As strange as this way of decomposing at first seems, after studying the plant more intensively you begin to see how it fits with other characteristics. While growing, a plant is in its most fluid state. It then forms hard fibers, which, in biochemical terms, is a process of condensation and drying out. When the plant dies even more water is lost, and decay of the woody fibers sets in. Skunk cabbage stays in the watery phase; its substances don't condense and dry out. Therefore the dying leaves appear to evaporate, since they are mostly water, and almost no dry matter is left on the ground to decay.

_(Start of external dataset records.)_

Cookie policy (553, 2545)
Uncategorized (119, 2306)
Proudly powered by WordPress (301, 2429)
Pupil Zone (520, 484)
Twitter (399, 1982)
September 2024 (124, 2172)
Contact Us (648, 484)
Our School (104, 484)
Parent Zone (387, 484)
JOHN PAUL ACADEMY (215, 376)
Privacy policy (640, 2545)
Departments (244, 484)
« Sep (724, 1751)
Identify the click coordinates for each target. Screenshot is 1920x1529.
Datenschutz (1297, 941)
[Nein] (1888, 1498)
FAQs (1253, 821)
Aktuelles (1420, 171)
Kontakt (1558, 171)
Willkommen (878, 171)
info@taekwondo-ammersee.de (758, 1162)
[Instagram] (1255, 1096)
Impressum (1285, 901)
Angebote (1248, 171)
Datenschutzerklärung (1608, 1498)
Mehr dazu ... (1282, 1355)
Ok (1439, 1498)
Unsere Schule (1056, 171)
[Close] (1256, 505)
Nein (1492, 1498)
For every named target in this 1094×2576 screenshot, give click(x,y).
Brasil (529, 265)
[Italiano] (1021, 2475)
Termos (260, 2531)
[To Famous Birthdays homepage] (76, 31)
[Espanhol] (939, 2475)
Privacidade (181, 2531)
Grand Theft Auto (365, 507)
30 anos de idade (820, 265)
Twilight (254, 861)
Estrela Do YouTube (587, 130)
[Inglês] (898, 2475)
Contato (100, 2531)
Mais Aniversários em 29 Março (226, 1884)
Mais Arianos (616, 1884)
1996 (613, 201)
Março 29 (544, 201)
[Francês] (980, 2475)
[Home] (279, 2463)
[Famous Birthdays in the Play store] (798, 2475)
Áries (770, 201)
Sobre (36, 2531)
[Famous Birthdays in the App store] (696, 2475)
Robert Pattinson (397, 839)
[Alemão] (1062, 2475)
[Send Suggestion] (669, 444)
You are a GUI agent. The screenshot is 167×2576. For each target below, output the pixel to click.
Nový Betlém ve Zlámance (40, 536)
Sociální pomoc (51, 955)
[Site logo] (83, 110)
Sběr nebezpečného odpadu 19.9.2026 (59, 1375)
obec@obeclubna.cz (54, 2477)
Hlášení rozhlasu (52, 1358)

Skunk cabbage unfolds rapidly and disappears rapidly".

Wednesday, May 18, 2011

This morning after the rain

 Dogwood is slowly but surely disappearing.  This may be the last of them.
The umbrella plants have a bloom now on the underside of their leaves...
I somehow lost Jubilee's leash while taking these photos, and will have to buy another one.  But she is going to the groomer's today to get spruced up for her trip to NY this weekend, so I'll get one while I'm there.

John's bird photo

Found this photo on my camera, no doubt one of the bird's that John has identified.  I'll update the post when I find out what it is. 

Sunday, May 15, 2011

my purple shoes

John took this picture.  That's Jubilee's stash on the shelf.

Presque Isle (almost an island)

We really should have known better.  It was raining here and the forecast didn't look good, but we thought we could handle a little rain so we headed north to see what Presque Isle was all about.

Presque Isle is a little peninsula that arches into Lake Eric just off of the city of Erie PA, making a safe little harbor there.  Presque Isle actually means "almost an island".  There are lots of trails there, beaches, a 1950's style amusement park with wooden roller coaster, bike paths, a protected environmental area.

But, alas, it was raining so hard when we got there that we could barely get out of the car.  When I opened the window to view the beach the water blew straight into the car.  And the temperature dropped about 15-20 degrees, so it was quite cold. 

I guess that's what they call the "lake effect".

We did find a covered place for a picnic.  No rush on the tables today.
We will have to go back.  I would like to see Presque Isle during winter when they say that Lake Eric freezes.

Friday, May 13, 2011

the loveliness of everything

Here are some miscellaneous photos that I got last week.

More of the bud-blooms that are developing into a complex of leaves on the tree branches. 
 Here is the umbrella plant that seems to be an all over ground cover for the forest floor.
 Some lovely little blue flowers.  Forget me nots?
 A little cluster of white flowers at the end of a tree branch ...
 And dandelions everywhere ...


This is how green things have become over at Knob Hill Park (and everywhere else too).

 The forest floor is covered with the skunk cabbage and the plants that look like umbrellas.